How many lines in the listing include the string "selector"? Reply with the number alone.

═════ Extracted entries

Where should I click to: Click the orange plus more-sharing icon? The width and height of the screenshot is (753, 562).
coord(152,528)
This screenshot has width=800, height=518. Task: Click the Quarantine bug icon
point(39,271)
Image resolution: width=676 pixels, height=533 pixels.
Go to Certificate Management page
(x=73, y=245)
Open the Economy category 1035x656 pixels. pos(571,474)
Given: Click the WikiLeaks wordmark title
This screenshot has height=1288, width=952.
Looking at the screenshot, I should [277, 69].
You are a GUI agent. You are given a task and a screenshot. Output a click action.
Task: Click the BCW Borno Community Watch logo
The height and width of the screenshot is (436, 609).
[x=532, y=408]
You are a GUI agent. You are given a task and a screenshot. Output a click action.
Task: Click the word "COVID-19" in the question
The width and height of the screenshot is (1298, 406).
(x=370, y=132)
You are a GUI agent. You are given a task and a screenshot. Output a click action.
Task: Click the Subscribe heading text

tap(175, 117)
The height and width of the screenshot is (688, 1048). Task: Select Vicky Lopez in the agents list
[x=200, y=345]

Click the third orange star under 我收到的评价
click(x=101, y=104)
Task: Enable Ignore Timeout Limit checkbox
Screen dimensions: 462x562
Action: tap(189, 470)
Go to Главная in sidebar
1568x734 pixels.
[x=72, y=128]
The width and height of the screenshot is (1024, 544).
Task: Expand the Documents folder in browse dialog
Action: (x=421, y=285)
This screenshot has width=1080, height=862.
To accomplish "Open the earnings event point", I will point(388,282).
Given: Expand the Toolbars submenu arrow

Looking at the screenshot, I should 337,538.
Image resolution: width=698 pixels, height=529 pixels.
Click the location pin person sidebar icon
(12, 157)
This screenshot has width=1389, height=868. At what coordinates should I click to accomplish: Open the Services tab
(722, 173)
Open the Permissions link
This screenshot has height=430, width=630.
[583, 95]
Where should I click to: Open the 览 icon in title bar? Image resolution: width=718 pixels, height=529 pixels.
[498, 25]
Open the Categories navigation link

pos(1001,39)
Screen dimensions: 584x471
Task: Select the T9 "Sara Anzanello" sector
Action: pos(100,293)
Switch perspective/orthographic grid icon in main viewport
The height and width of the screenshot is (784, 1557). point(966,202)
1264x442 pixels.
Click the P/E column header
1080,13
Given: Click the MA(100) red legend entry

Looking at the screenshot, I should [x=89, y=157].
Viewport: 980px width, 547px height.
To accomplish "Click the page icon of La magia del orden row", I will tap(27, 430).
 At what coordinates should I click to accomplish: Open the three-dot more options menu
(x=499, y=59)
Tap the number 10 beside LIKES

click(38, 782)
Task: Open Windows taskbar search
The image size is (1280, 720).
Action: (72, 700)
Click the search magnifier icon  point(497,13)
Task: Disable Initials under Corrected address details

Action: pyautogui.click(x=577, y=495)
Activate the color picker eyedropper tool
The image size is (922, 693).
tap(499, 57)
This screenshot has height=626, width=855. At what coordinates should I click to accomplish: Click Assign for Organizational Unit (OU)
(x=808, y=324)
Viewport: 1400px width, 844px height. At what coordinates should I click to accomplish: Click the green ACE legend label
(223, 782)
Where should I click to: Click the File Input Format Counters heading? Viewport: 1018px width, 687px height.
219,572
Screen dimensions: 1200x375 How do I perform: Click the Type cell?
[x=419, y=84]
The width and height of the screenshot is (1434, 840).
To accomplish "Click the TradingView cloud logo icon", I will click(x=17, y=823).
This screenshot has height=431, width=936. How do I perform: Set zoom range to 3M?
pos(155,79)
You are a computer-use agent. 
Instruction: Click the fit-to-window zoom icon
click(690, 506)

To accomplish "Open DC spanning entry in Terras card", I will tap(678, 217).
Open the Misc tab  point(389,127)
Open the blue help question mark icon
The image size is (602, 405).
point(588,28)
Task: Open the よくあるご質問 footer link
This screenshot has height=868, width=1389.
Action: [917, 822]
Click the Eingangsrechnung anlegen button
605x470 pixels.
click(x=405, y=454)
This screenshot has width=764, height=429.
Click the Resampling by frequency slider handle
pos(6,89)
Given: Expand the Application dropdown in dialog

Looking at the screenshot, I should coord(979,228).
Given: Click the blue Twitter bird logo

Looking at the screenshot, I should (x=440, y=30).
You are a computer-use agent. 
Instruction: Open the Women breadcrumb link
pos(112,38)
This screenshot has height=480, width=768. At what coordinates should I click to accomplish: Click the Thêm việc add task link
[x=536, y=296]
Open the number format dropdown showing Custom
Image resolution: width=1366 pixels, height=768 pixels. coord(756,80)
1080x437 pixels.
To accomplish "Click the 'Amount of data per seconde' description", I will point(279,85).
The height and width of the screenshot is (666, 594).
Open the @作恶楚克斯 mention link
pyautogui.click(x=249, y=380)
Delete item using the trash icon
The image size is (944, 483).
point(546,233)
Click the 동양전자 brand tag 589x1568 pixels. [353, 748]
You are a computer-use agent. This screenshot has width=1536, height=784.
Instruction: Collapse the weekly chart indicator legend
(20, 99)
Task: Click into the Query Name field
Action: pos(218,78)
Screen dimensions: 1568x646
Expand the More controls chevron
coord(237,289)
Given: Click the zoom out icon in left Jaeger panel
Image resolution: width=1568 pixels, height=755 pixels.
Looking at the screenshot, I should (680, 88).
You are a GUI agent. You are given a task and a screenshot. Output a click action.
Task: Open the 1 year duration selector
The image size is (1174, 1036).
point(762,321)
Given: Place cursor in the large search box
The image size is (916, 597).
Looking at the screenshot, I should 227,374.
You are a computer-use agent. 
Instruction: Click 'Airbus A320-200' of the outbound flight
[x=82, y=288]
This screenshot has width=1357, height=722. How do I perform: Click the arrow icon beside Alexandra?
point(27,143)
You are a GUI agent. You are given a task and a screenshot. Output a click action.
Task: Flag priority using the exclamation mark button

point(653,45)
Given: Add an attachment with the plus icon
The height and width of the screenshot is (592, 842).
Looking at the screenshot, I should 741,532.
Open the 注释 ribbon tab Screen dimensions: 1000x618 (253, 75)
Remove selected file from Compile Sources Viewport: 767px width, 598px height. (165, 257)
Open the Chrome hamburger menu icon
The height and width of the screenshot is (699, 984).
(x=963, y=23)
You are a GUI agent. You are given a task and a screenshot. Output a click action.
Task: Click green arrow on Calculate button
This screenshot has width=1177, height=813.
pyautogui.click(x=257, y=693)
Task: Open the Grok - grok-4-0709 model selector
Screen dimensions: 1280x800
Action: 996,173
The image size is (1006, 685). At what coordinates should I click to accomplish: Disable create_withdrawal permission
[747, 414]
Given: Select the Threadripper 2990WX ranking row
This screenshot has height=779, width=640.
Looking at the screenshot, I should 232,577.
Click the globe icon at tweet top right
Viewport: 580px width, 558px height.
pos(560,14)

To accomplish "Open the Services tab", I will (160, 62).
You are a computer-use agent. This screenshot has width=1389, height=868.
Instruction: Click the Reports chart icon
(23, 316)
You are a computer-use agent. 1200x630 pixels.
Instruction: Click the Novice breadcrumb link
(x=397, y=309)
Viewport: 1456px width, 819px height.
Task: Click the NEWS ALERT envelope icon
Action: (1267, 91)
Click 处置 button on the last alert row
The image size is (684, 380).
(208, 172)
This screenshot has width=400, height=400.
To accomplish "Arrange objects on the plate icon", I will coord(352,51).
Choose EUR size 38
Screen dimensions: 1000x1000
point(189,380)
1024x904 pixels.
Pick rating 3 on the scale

══════════

→ **Response area**: 2